С другой стороны, если их не устроят его объяснения, пусть официально обвинят во лжи и докажут это. Им же ничего не остается, кроме как поверить ему на слово.
Его даже не особенно беспокоило, что Ясмин вдруг взбредет в голову натравить на него репортеров. Правда, был момент, когда он испытал страх под ее леденящим душу взглядом. Но, поостыв, она не станет помышлять о возмездии. В конце концов, она ведь любит его. Сейчас любовь причинила ей страдания, но кто знает, может, завтра все образуется. Кроме всего прочего, она была слишком гордой, чтобы признать свое поражение. Она не могла допустить огласки их неудавшегося романа, выставив себя при этом дурой. Речь ведь шла и о ее карьере, о ее бизнесе, которые она в таком случае ставила бы под удар.
Итак, приведя себе самому все эти доводы и обдумав их, он спускался вниз, будучи уже в довольно оптимистичном расположении духа. Белль нежно поцеловала его и даже изобразила гримасу сочувствия по поводу его израненной щеки.
— Все это уже позади, — сказала она, протягивая мужу бокал в меру охлажденного белого вина. — Расскажи лучше, как прошел твой день.
Супруги мирно беседовали, когда вдруг что-то ударилось в окно. Удар был настолько сильный, что огромное стекло задрожало.
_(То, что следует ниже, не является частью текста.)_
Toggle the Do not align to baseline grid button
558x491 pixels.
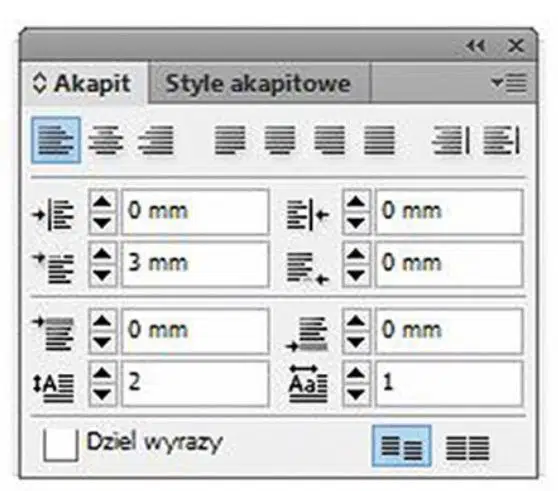coord(402,446)
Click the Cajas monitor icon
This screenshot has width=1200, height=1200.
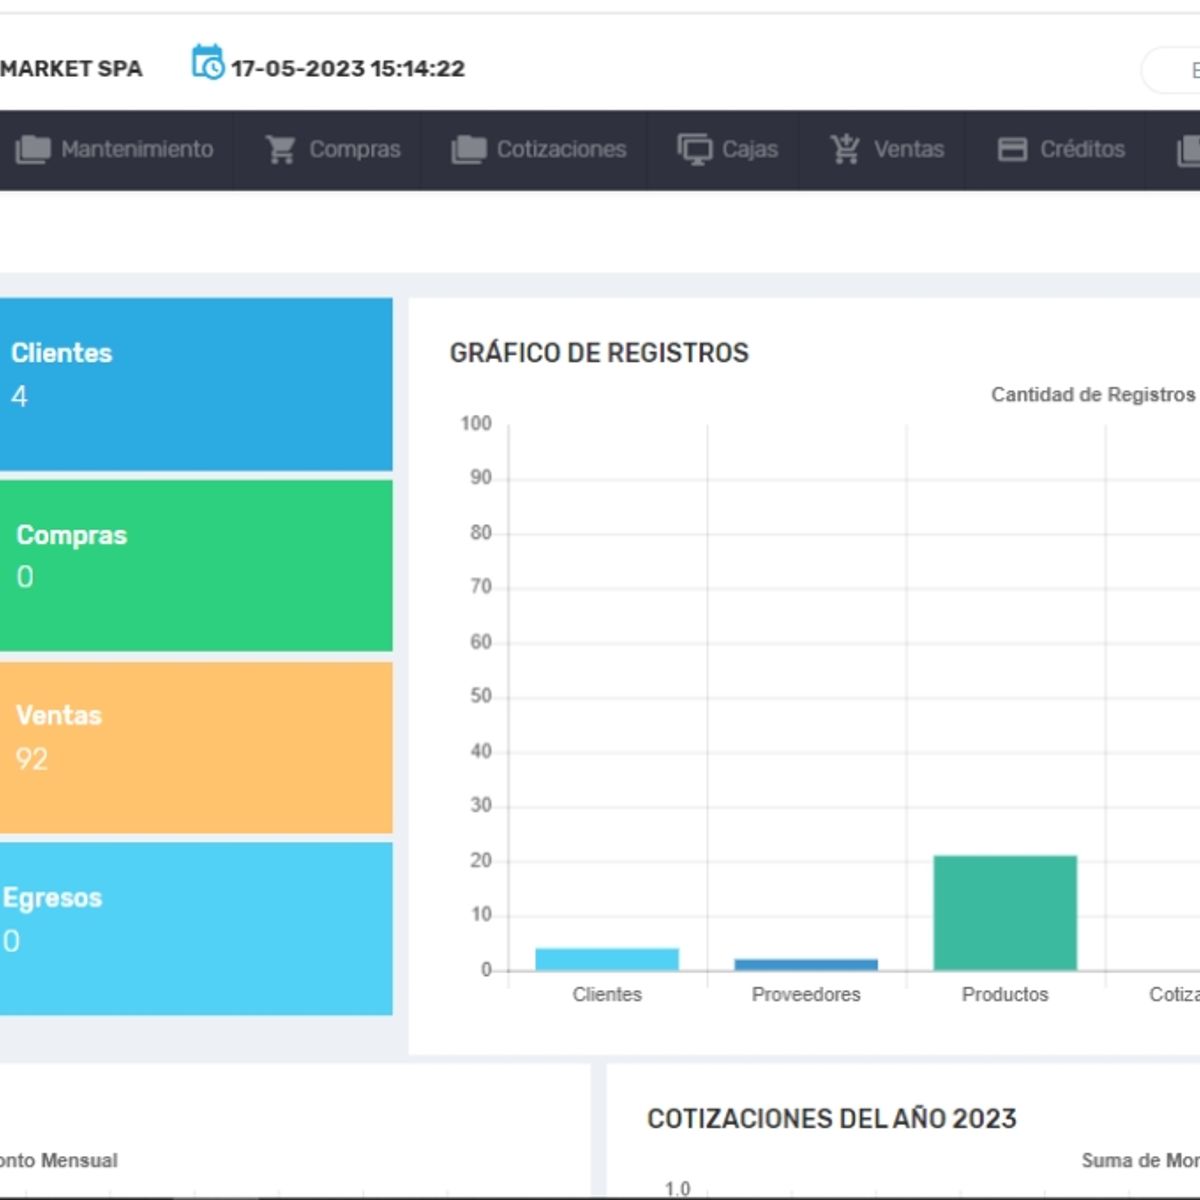click(x=696, y=148)
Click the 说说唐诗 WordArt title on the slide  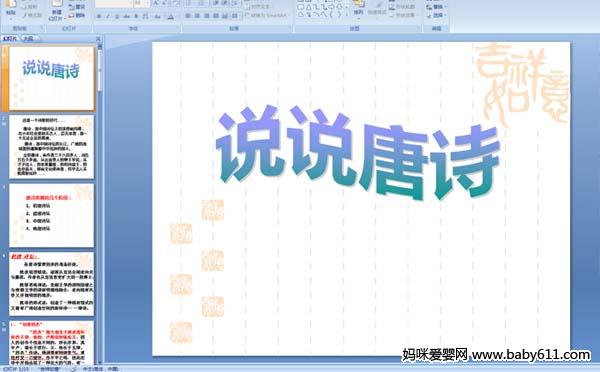[358, 153]
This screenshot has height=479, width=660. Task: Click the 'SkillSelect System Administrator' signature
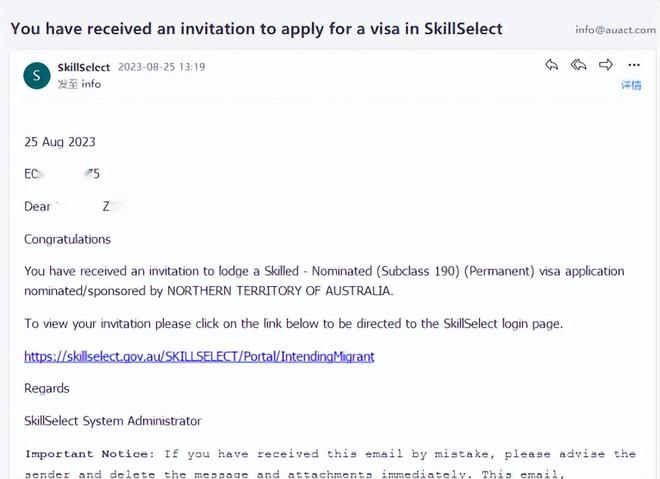tap(112, 421)
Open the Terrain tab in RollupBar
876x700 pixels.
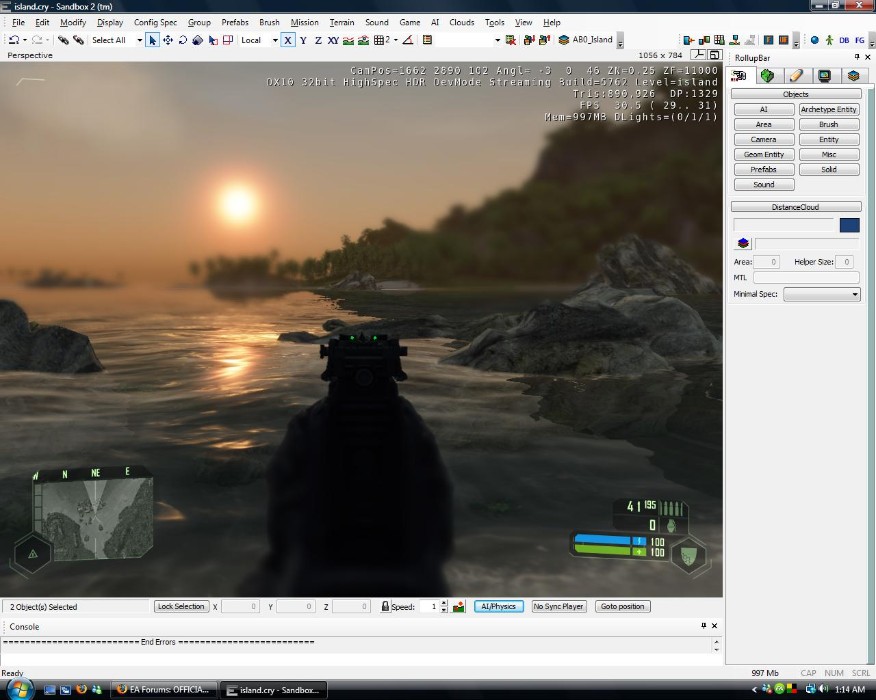click(x=767, y=75)
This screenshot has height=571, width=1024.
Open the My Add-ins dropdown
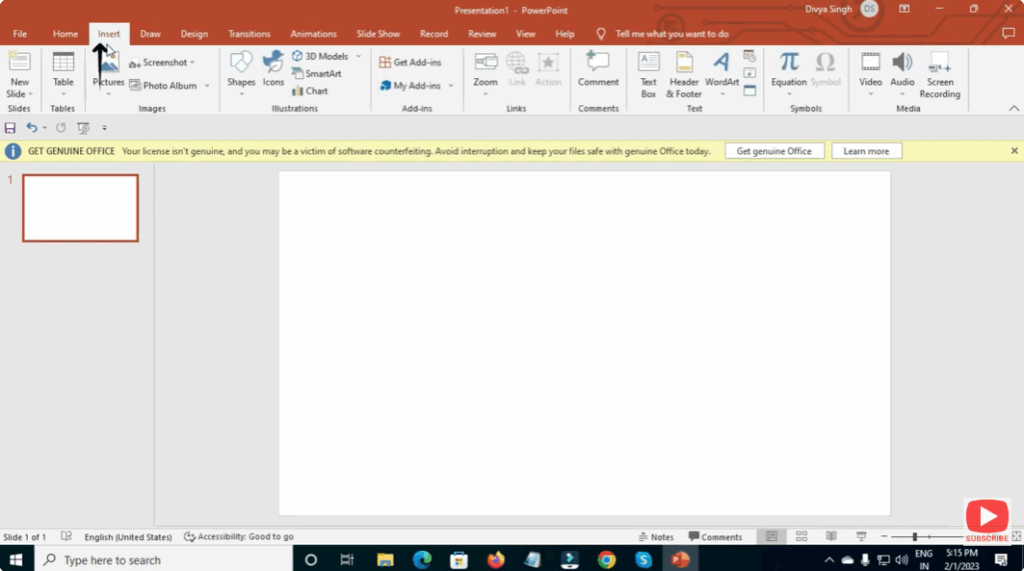coord(451,86)
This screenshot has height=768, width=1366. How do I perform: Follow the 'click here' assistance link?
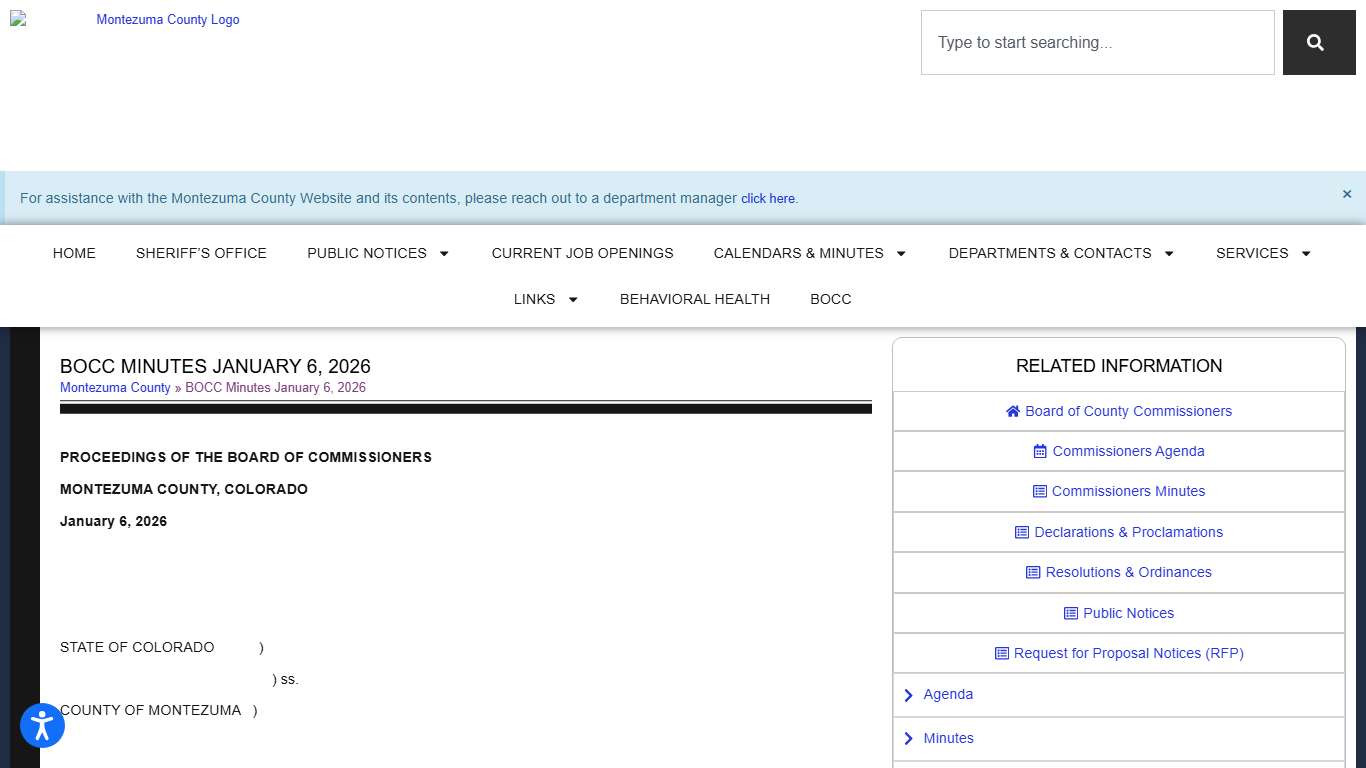768,198
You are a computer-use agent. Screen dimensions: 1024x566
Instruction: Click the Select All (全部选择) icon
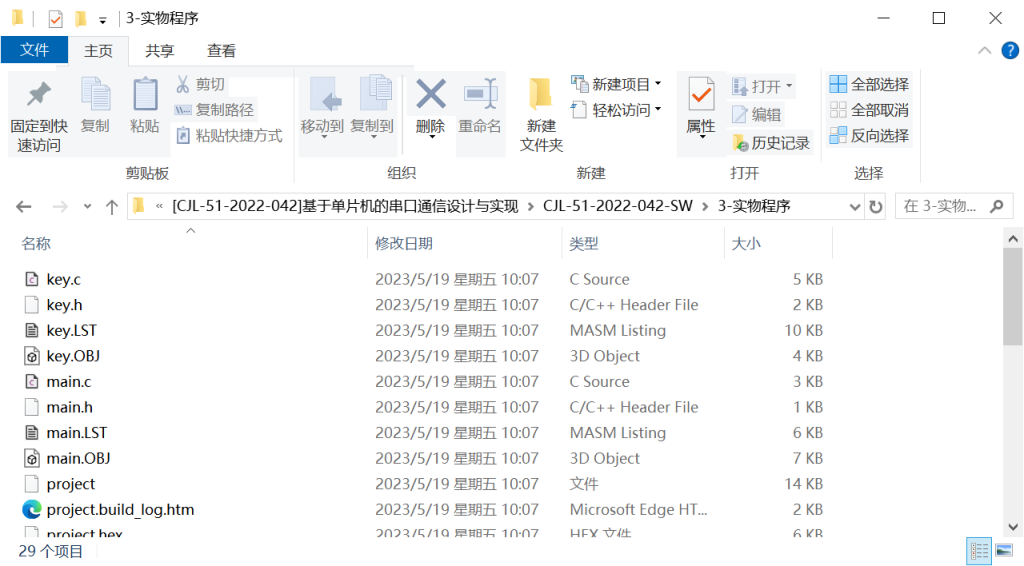[838, 84]
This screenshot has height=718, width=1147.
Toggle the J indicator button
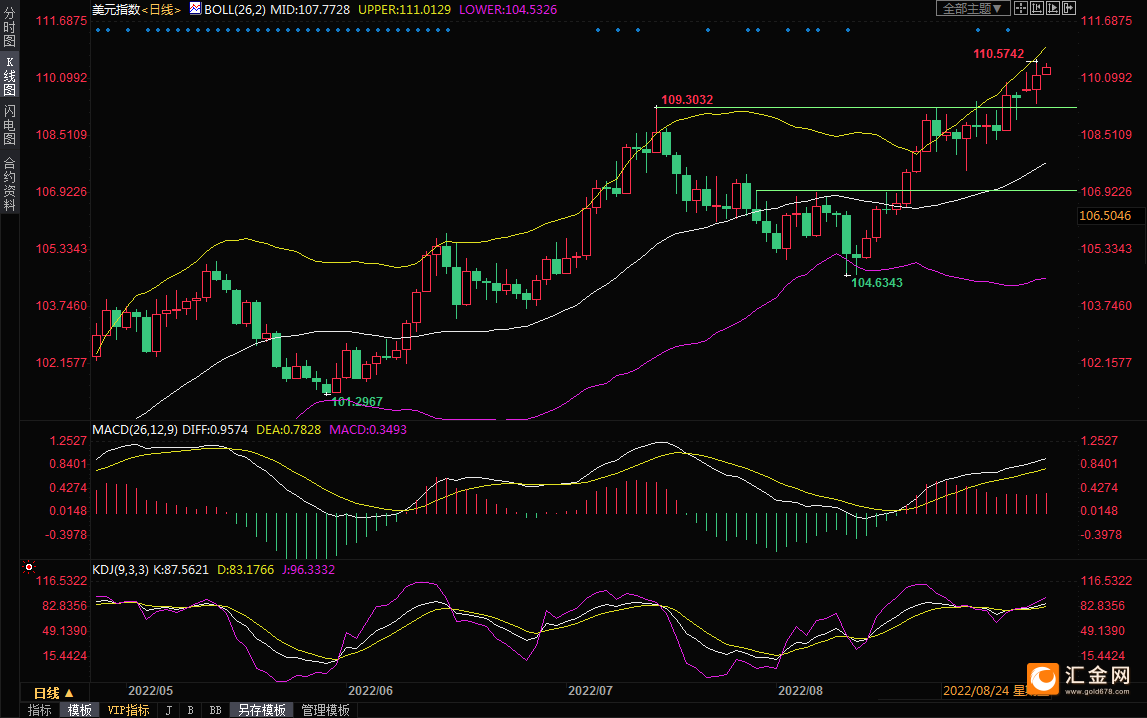[x=167, y=710]
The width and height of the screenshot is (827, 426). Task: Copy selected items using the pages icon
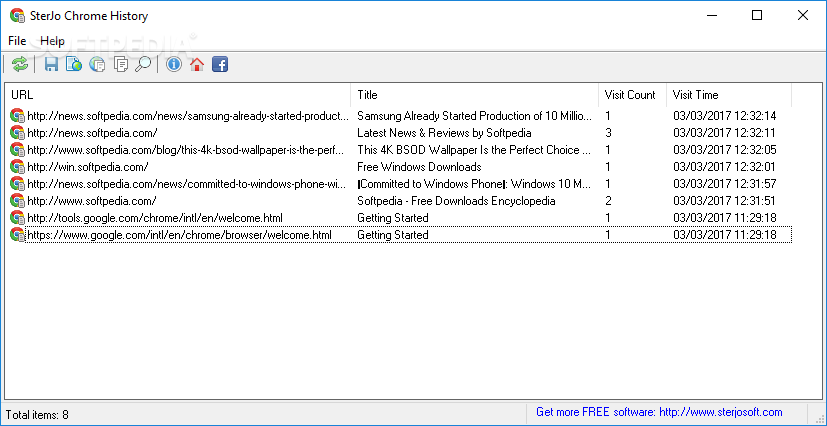(x=121, y=64)
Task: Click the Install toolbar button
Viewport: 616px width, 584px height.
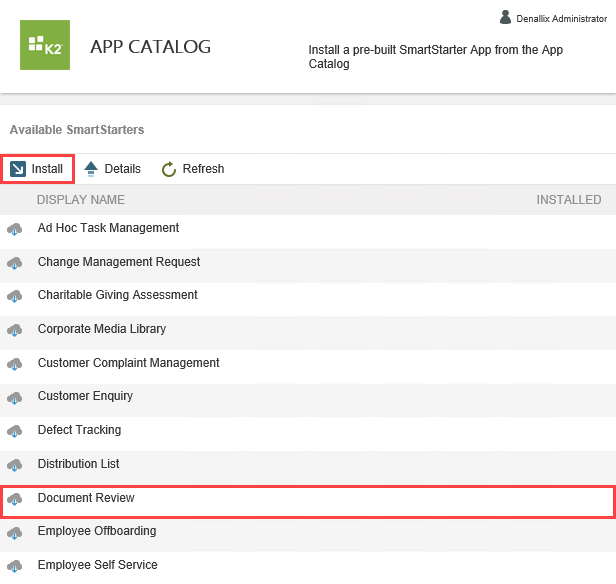Action: pyautogui.click(x=38, y=169)
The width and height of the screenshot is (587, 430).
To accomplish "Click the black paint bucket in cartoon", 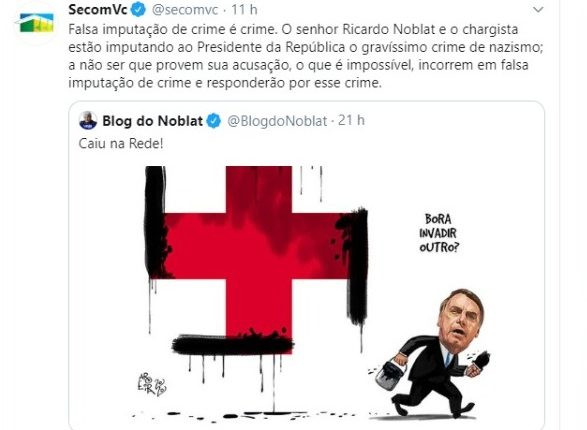I will click(390, 373).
— Что за черт? — Алистер резко обернулся. Белль стремительно вскочила со стула, опрокинув его. Алистер в ужасе смотрел на окно, запачканное кровью и грязью.
Белль зажала рот рукой, чтобы удержаться от крика.
— Господи, — прохрипел Алистер. — Оставайся в доме.
— Алистер…
— Сиди здесь!
Он никогда не отличался завидной храбростью, так что скорее злость заставила его выбежать из дома. С улицы донесся визг покрышек, но было слишком темно, чтобы можно было рассмотреть марку автомобиля или номер.